In an interview with the nursing home staff that transferred the patient to the hospital on 10/10/12 originally before moving to the Unit 10/17/12 the weights recorded at the skilled nursing facility were 9/21/12, 126.8 pounds and 10/5/12, 132 pounds.

The 11/6/12 nutritional note documented, " Patient on low sodium diet with oral intake 25-100% at most meals per round report; patient getting Ensure clinical strength and ensure pudding to supplement diet; noted wound care saw patient for ulcer left foot; no albumin available; recommend prostat AWC (Advanced Wound care liquid protein) 30 ml TID (three times a day) to promote healing..."

There was no wound care nurse assessment in the medical record provided to the surveyor 12/27/12.

The patient lost weight in the facility and was never weighed as ordered. The wounds were treated only 4 times in the 21 days he was a patient on the Unit.

In an interview on 12/28/12 at 10:10 AM with Employee Identifier # 1, Executive Director of Psychiatric Services the above information was confirmed.


3. PI # 3 was admitted to the Unit 12/13/12 with an Axis I diagnosis of Depressive Disorder not otherwise specified and Dementia with behavioral disturbances.

The orders for admission to the Unit included, " Low sodium with chopped meat. Weight on admission and twice weekly, height on admission only."

A weight from the Emergency Room assessment to clear patient for admit to the Unit was 140 pounds stated.

The patient was not weighed from 12/13/12 until the surveyor requested the patient be weighed 12/27/12. Scales were brought from the Intensive Care unit to weigh the patients 12/27/12. The weight 12/27/12 was 125.8 pounds.

The patient was observed at the lunch meal 12/27/12 and ate poorly, only her small slice of pound cake and a few bites of mashed potatoes.
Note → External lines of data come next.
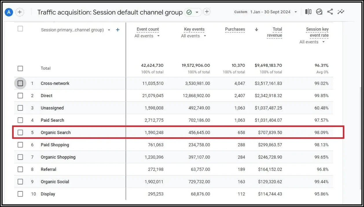364x207 pixels.
Task: Click the Total revenue sort arrow
Action: (256, 29)

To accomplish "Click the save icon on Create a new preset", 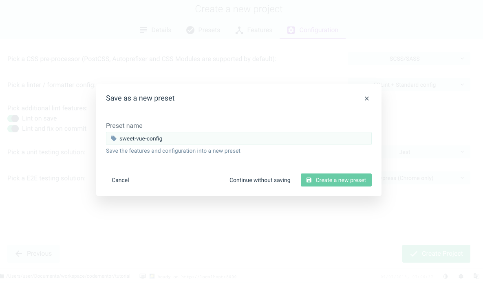I will point(309,180).
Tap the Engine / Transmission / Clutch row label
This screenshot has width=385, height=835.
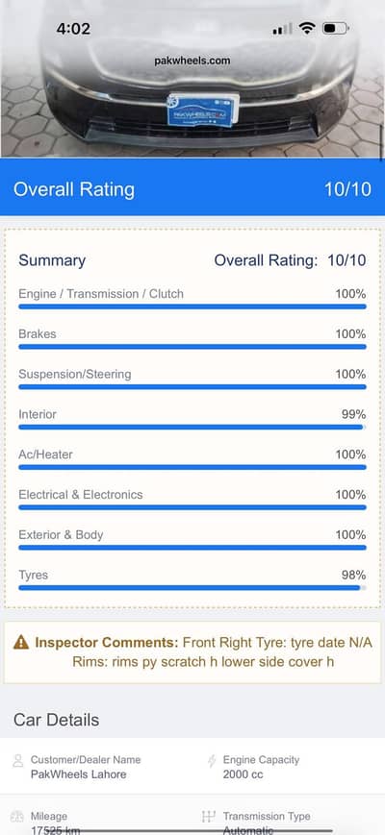coord(101,294)
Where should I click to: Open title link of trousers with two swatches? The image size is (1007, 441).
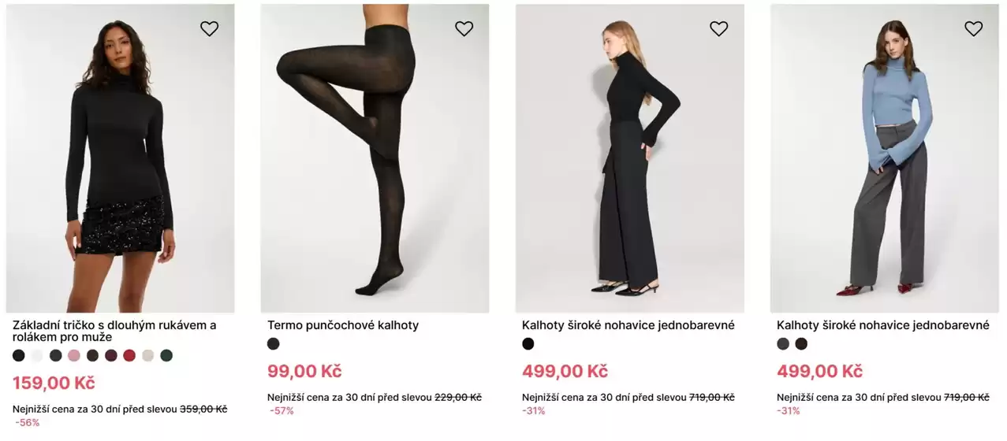(882, 325)
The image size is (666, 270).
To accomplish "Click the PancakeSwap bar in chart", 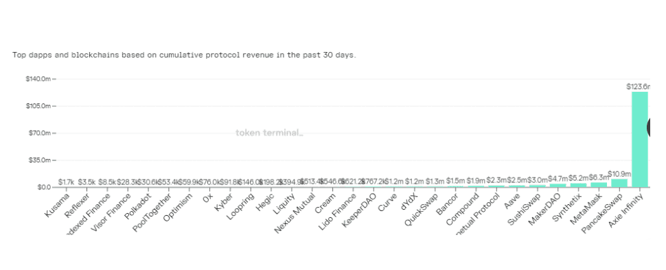I will coord(619,183).
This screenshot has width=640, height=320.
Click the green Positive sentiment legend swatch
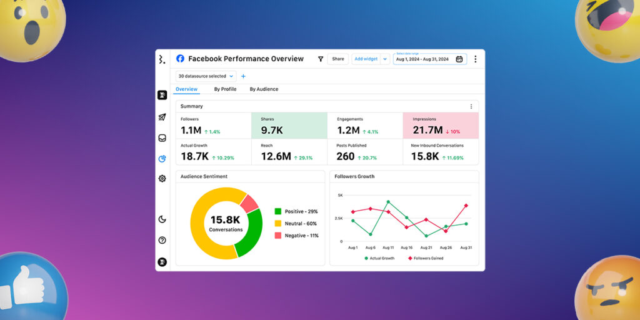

PI # 3 was weighed 12/28/12 with a result of 123.8 pounds.

In an interview with RN # 3 on 12/28/12 at 9:50 AM, the surveyor asked about weighing the patients. RN # 3 stated that they haven't weighed patients in 3 or 4 months. RN # 3 stated that they had told the Program Director and the Nurse Manager they needed equipment.

In an interview on 12/28/12 at 10:10 AM with EI # 1, Executive Director of Psychiatric Services the above information was confirmed. EI # 1 stated that the staff observe the patients closely and will assist or feed as necessary.